## EXERCISE
Lines from the one containing "Click the phone number 805.667.2900" through the end of the material below should be given again exactly, with no others.

## RECORDS PROVIDED
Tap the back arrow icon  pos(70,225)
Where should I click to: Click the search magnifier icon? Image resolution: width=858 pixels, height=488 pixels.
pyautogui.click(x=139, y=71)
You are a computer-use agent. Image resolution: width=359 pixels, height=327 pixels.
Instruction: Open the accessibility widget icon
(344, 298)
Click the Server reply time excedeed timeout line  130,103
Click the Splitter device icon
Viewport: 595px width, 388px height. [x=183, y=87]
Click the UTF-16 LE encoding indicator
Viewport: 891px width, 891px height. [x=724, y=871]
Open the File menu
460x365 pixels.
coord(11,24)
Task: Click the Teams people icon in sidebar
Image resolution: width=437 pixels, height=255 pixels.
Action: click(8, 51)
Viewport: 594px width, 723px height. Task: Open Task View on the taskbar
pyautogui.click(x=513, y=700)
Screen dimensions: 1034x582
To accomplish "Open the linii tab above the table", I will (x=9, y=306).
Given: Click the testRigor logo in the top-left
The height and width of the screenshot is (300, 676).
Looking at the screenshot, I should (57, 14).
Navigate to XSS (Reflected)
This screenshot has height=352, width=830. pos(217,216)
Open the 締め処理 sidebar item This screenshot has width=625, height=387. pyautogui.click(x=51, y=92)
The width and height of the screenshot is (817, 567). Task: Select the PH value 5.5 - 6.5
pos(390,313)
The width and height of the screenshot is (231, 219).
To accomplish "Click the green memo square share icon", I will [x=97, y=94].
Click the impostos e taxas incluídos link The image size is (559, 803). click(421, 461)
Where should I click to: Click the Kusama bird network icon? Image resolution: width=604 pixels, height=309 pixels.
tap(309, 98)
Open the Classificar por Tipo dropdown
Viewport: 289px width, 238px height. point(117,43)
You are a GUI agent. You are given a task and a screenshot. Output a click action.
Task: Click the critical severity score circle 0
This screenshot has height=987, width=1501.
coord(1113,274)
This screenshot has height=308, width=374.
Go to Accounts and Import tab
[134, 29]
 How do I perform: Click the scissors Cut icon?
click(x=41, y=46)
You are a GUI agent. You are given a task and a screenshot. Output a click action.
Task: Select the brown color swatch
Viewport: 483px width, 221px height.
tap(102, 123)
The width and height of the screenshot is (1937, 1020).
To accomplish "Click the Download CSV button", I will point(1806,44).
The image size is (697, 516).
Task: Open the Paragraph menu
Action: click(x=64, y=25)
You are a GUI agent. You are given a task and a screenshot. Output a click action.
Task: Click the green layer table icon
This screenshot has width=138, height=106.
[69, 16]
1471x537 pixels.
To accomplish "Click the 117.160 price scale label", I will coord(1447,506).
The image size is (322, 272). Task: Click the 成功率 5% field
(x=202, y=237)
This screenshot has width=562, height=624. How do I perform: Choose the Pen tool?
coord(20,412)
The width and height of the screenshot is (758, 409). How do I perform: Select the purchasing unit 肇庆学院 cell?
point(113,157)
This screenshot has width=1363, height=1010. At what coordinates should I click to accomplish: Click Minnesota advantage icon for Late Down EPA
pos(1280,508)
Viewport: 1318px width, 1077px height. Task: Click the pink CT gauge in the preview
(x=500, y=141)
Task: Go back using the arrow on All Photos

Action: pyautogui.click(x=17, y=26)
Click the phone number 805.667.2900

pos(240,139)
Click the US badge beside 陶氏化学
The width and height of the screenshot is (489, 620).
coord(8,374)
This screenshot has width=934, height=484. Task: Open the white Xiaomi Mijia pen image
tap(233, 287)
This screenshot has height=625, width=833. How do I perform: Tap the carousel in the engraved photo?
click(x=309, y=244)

## TASK RESPONSE
Click the phone number 805.667.2900

pos(240,139)
Click the US badge beside 陶氏化学
The width and height of the screenshot is (489, 620).
coord(8,374)
This screenshot has width=934, height=484. Task: Open the white Xiaomi Mijia pen image
tap(233, 287)
This screenshot has height=625, width=833. How do I perform: Tap the carousel in the engraved photo?
click(x=309, y=244)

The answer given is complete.